The research interests of my group concern the evolution of plant adaptation to the abiotic environment. For much of this work we use Arabidopsis thaliana, the long-term plant model species.
We investigate the natural variation for abiotic stress tolerance and response of Arabidopsis with molecular and quantitative genetic tools such as CRISPR-Cas9 or RNAi, through stable and transient transformations, or through QTL and genome-wide association analysis, making use of genetically segregating populations created in the lab or obtained from international collaborators or stock centres. I am especially interested in two topics, understanding the (variation for) regulation of zinc homeostasis in plants and identification of the natural variation underlying efficiency of photosynthesis under the influence of environment.
An extreme case of aberrant regulation of zinc homeostasis is found in Noccaea caerulescens (see picture), a Zn/Cd/Ni hyperaccumulating relative of Arabidopsis, for which we determined the whole genome sequence. Evolution of metal hyperaccumulation in N. caerulescens is studied using population genomics and quantitative genetics, supplemented with mutant screens and gene function analysis molecular genetics. Current focus is on the role of copy number variation in the rapid adaptation to high Zn and/or Cd exposure.
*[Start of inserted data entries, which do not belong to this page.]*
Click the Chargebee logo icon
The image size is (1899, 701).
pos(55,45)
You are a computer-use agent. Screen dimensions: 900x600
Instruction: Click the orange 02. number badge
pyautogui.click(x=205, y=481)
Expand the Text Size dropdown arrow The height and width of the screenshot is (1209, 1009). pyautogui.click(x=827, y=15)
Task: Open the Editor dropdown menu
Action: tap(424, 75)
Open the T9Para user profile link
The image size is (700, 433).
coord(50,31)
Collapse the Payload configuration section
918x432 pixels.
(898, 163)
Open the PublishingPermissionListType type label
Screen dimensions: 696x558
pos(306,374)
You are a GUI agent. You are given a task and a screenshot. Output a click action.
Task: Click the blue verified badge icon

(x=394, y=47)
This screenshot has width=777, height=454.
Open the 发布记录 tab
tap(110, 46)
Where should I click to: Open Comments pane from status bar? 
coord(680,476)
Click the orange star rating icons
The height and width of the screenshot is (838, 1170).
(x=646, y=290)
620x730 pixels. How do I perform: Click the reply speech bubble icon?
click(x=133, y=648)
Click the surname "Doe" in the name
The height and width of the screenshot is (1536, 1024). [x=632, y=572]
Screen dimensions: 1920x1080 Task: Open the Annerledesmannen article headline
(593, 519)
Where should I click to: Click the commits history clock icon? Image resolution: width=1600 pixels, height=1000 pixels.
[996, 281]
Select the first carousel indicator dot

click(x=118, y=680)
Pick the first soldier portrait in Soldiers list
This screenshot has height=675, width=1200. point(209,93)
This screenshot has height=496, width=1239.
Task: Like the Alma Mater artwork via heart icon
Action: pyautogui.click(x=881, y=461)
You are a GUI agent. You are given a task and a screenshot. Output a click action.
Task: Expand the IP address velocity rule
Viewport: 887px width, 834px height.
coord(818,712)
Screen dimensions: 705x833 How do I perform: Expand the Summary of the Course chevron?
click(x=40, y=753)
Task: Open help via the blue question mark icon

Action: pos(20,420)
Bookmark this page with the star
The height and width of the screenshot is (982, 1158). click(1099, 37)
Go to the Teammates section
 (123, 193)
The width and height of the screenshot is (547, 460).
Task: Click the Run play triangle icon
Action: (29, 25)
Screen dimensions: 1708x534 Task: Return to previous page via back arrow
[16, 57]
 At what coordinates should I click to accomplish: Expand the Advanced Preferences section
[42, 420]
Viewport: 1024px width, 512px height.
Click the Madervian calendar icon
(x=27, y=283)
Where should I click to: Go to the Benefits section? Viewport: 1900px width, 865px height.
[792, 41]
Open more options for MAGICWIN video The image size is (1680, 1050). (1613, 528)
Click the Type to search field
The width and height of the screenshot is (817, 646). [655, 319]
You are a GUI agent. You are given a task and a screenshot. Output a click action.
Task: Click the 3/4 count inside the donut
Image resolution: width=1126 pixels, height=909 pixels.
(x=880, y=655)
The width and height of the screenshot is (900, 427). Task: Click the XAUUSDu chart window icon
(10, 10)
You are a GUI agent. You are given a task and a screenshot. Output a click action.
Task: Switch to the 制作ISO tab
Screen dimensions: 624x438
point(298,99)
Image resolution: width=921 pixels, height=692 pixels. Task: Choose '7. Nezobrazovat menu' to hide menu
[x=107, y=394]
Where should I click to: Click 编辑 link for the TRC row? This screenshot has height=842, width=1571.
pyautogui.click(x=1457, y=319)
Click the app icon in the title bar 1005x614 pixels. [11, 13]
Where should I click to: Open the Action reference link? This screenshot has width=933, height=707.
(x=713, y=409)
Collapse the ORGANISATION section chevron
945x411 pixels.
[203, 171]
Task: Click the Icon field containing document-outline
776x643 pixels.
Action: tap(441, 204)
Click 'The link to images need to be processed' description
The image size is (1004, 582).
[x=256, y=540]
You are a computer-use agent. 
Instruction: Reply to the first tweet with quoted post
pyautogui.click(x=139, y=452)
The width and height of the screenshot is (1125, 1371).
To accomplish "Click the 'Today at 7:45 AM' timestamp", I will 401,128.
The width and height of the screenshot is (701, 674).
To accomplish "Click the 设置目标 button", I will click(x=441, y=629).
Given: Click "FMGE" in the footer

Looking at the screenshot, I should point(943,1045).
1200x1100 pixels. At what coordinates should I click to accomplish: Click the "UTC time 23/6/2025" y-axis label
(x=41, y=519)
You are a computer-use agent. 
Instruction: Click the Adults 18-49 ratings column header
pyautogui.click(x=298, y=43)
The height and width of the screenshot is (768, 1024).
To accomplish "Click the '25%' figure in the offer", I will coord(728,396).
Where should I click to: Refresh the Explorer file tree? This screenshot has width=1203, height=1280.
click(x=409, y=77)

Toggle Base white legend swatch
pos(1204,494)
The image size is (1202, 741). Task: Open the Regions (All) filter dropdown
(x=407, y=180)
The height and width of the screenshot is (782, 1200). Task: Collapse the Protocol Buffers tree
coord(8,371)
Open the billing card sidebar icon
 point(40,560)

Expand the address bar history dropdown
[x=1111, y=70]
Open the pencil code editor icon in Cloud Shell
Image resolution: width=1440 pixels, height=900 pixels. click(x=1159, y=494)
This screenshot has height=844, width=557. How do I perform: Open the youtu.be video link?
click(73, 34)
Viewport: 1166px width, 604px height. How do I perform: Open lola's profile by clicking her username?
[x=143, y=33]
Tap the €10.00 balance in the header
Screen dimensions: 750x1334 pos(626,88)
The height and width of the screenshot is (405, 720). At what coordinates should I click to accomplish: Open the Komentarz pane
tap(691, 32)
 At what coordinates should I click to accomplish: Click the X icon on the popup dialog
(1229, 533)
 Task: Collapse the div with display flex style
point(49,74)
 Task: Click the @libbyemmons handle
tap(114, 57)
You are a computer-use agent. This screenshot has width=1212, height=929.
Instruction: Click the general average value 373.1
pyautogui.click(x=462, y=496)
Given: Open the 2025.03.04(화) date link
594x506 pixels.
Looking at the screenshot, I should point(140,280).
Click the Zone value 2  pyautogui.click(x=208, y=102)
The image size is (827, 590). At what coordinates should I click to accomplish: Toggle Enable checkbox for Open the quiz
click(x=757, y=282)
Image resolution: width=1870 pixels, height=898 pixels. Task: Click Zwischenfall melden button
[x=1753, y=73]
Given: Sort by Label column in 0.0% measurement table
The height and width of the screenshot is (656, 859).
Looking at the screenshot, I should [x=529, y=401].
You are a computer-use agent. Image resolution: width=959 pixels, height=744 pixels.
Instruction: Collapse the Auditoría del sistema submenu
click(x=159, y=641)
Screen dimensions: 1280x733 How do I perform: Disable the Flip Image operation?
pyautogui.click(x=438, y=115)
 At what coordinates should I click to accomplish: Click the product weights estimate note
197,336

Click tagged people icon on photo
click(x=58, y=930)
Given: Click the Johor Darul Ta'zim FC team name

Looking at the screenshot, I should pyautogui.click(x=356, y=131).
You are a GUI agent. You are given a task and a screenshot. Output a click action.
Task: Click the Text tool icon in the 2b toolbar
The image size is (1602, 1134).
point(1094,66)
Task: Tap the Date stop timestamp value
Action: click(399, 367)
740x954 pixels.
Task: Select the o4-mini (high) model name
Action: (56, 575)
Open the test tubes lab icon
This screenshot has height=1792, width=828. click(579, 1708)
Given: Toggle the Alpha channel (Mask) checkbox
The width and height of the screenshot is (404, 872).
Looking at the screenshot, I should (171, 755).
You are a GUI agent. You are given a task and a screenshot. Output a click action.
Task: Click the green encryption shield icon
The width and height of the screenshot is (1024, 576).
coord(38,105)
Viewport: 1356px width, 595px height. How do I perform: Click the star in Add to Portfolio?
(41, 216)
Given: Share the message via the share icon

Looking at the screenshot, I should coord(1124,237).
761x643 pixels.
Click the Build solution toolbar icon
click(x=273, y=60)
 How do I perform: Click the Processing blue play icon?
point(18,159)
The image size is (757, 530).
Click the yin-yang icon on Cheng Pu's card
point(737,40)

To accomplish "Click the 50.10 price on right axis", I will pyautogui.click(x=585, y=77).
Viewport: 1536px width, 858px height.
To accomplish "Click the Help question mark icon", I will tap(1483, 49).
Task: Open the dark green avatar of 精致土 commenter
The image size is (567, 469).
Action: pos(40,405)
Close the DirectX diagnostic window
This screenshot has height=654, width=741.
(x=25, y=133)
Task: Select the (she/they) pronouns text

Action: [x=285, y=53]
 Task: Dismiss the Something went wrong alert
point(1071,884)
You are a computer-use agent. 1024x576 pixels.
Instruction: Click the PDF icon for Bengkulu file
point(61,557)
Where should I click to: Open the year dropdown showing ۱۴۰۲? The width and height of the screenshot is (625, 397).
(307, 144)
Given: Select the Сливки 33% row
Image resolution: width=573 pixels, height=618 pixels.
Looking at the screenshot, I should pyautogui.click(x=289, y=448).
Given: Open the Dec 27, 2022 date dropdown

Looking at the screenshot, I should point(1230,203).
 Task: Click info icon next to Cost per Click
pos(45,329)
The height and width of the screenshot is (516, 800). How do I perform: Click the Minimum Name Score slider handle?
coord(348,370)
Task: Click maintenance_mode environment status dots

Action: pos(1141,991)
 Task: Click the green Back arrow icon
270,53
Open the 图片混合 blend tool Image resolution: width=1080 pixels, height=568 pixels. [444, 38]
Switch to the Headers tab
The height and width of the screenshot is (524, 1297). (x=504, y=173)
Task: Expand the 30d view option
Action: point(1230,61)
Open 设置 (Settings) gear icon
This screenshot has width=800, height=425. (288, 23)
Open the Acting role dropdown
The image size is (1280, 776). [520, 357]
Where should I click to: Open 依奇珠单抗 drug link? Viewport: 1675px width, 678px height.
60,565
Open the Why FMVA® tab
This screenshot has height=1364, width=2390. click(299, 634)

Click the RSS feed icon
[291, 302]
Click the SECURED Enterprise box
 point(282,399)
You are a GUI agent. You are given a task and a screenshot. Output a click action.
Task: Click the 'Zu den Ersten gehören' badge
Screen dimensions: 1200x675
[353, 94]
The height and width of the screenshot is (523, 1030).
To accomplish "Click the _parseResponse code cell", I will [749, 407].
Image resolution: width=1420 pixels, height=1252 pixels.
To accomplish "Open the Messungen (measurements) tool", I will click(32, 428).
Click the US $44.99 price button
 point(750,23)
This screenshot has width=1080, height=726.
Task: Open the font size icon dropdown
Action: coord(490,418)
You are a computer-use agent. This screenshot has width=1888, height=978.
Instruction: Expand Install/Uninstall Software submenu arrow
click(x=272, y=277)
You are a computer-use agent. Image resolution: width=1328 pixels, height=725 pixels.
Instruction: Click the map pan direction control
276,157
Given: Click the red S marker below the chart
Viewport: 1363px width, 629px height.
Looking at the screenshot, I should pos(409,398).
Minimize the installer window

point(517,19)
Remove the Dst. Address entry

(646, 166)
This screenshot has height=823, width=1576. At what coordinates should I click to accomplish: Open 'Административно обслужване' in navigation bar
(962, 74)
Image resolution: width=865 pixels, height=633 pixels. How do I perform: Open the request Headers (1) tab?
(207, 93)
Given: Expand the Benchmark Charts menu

For our photosynthesis research we perform genome wide association studies in Arabidopsis, but also examine the nuclear-cytoplasmic interaction in so-called cytoplasmic swap panels, in which novel nuclear-cytoplasmic combinations are represented. Allelic variation is as much as possible unraveled up to the mutations causal for the observed phenotypic variation.
Another species we examine is Hirschfeldia incana, Mediterranean mustard, which displays exceptionally high levels of photosynthesis at high light, especially for a C3 photosynthesis plant.